TORONTO — Sarah Mitton is spending the summer in Toronto to train with one of the strongest groups of Canadian throwers ever assembled.

The 20-year-old shot putter from Brooklyn, N.S., has been identified as a “NextGen” athlete, and at Athletics Canada’s East Hub at York University, she has access to everything from top coaching, use of the weight room and track, sport medicine and science, down to nutritional supplements.

“Everything like that is covered, so your sole focus is just training,” said Mitton, who will compete at the World University Games this summer in Taiwan.

The federal government announced Friday that it has extended its commitment to athletes like Mitton, who are expected to reach their peak performances in 2022 and beyond.

The $5 million per year earmarked specifically for athletes known as “NextGen” is no longer limited to the initial four-year term pledged in the 2016 federal budget, but is now an ongoing, annual commitment.

“We identify high-performing athletes with the potential to have big success on the podium at international competitions five to eight years out,” Minister of Sport Carla Qualtrough said at Friday’s announcement. “It’s a real challenge to make ends meet as an athlete, especially when you haven’t made a national team, but you’ve gone beyond the provincial team, and you’re trying to figure out how you can bridge the gap between the provincial support you were getting and the national support you know you’re going to get.

“This is exactly the gap this money is trying to fill, so our athletes don’t quit because they can’t afford to keep going.”

The federal government money came on the condition that Own The Podium, the Canadian Olympic Committee and Canadian Paralympic Committee collectively match the $5 million via their own corporate fundraising and thus double the money going to NextGen athletes. COC chief executive officer Chris Overholt said Friday the Royal Bank of Canada is contributing to the matching funds.

“This new funding means that truly promising athletes, whatever their means or background, can find the financial support they need to pursue their Olympic dreams,” Overholt said.
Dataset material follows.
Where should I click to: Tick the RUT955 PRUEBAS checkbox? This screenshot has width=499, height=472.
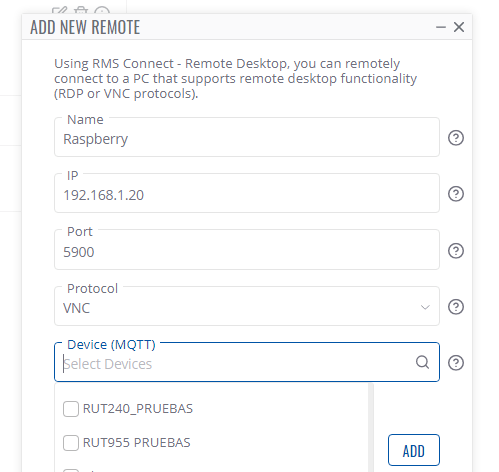[x=71, y=443]
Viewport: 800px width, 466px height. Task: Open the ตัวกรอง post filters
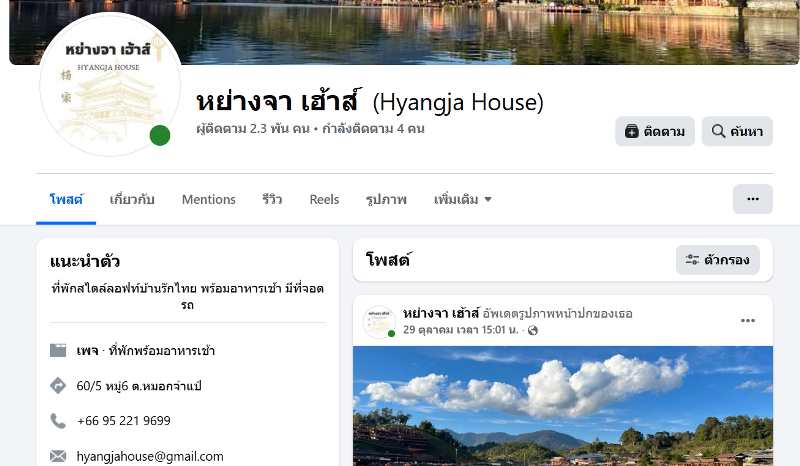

Anne Merklinger, the CEO of Own The Podium, said stats from the 2012 London Olympics showed that top-eight performances were beginning to flat line.

“That was an indicator to us that if we didn’t provide investment recommendations a little bit deeper, that eventually it would start to decline,” Merklinger said. “So after London, we made a very deliberate shift in the investment strategy to go a little bit deeper in the pathway, so to actually in those actually invest in those athletes that are in the five to eight year kind of space.”

OTP funnelled more funds for development towards sports with the biggest potential — namely track and field and swimming, which between them captured 12 of Canada’s 22 medals at last summer’s Rio Olympics.

“To see that impact on those particular sports really was encouraging in terms of this is right way to go about this,” Merklinger said. “So now this new funding will allow us to have that same kind of impact on a much longer list of sports.”

Growing up with divorced, thus single-income, parents, Mitton said she used to work part-time as a waitress to help pay for her sports.

“My mom and I had a deal that I could do sports and whatnot, but I had to help pay for it,” said Mitton, who won bronze at the recent Canadian championships. ”When money is an issue, it really makes a difference of the level that you can put in.”

Mitton will return to the University of Windsor in the fall for her fourth year, but will periodically travel to Toronto to train with the throws group that includes Canadian record-holder Brittany Crew and is headed by coach Richard Parkinson, whose salary is partly paid through the “NextGen” program. The group also includes Trinity Tutti who set a Canadian youth shot put record Thursday in winning gold at the Commonwealth Youth Games in the Bahamas.